After a week we leave the Algarve and go back to Spain to return the big car we hired because of our luggage and to pick up a smaller car. In case you are wondering why Spain, we will tell you why, it is so much cheaper than Portugal to hire a car. We pick up a very nice car for 8 Euros a day, including the border crossing insurance. Yeah, always the bargain hunters, the secret to longer term travel. Anyway, we take the opportunity to get a bit of a history fix, completing our tour of the Andalucia region. We’d been to beautiful Seville, Cadiz and Zaragoza and now it is time for Malaga, Cordoba and Granada. We stay in Malaga, at the central but basic Pension Terminal, for 3 days and explore the old town attractions followed by long walks along the beach as it is still a bit cold for swimming. There is definitely more to see than expected as this place has a reputation for hordes of people taking advantage of cheap package deal holidays to get sunburnt and pissed on wonderful affordable Spanish wine and beer. After a few days we head up to Granada where we stay at the horrible Sierra Nevada Motel, definitely a big mistake. Well, not a complete mistake as they manage to get us tickets to see the Alhambra, but that’s another story. We take a day trip to see the amazing city of Cordoba. Just seeing the Mezquita curn Cathedral with its fantastic architecture would already been enough, but on top of that, just strolling around the historical town and seeing all the sights, makes Cordoba a definite must see in Spain, for us, right up there with Barcelona and Seville. We will definitely come back with a bit more time and explore Cordoba like pros.

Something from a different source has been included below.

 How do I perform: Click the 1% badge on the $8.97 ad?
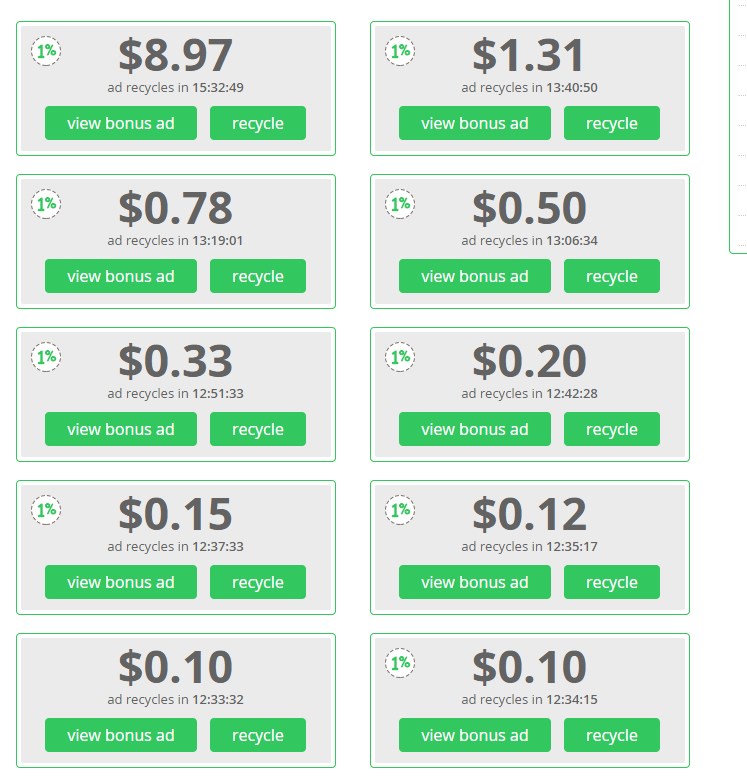46,51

Back to Granada, we had been trying for ages to book tickets to see the Allambra and there is nothing available. That is when the guys from the hotel tell us they can book us in for tomorrow, which makes us guess the local hotels book all the tickets, and that is why the independent travellers can never get them unless they queue from 6 in the morning to give it a shot. Anyway, we pay the normal price, 13? plus 1 Euro booking fee and go to sleep in this very basic, real 70’s style road side motel which for some mysterious reason is pumping, to get up early tomorrow to visit the Allambra, which apparently should be on the list of any serious traveller. We get up early and make our way to the old city of Granada. Ok, the old city is nice but not even close to the beauty and chilled feel of Cordoba, but hey, we are still looking forward to the Alhambra, right? Well, tell us about HUGE expectations... after Cordoba and the Mezquita/ Cathedral, the Alhambra is a bit of a letdown. OK, it is beautiful, the gardens are OK and the Moorish palace, to which you need to stand in a huge line under the boiling sun, to visit, is also very nice, however, we still feel a bit underwhelmed. We also do not get the feel that all the hordes of tourists are having the time of their lives. OK, it was just worth it and ticked off the bucket list but not going back in a hurry.
OK, it is time to go back to Portugal and check out our plan B, the Alentejo region. We drive from Granada to Reguengos de Monsaraz, Alentejo, Portugal, where we check in at the simple but nice “Gato Residential” to rest for the day and in the morning, resume our seach of a place to call home. We wake up and I am very excited as we are about to visit Monsaraz, another place at the top of my bucket list. This time, no disappointment as Monsaraz is everything I expected and more. We find ourselves on top of a mountain with endless views, in a lovely whitewashed village amidst a very well preserved Templar castle with everything you expect and more. It is just amazing but I’m sure you are going to check out our photos. Talking to the nice lady at the tourism information office, we were given a card of a real estate agent and we are trying to successfully combine house hunting and sightseeing. We have a meeting at her office and meet her manager who offers to put us up at a 3 bedroom apartment within the castle walls for the bargain of 37 Euros, as it is usually 100 Euros per night on the weekends. The place is called Alentejus and you can check it out if you wish to, totally worth it, and of course, we say yes!
We also talk to some people near Odemira and Vila Nova de Milfontes, who show us some absolutely horrible crumbling properties for extremely expensive prices. It is almost summer and we are on the beach! Well, it was good to see these places anyway, but now, it is time to go back to Reguengos and try again. So we stay at the nice and honest Quinta de Sao Jorge and explore the region a bit more, which we do by seeing all the places above. Of course, we go back to Evora and eat at “A Gruta” restaurant, and it is as good as we remember it, definitely a reason to stay in the region, or, is it? We start to get the feeling that the Alentejo region maybe is also not for us, the summers are really hot and the winters really cold, you can’t see a soul in the street during the day and we start wondering if the houses are so well built because you need to spend at least 60% of your life indoors. There are definitely some amazing places on the Alentejo region, including Monsaraz and Arraiolos, but the question is, can we live here all year around???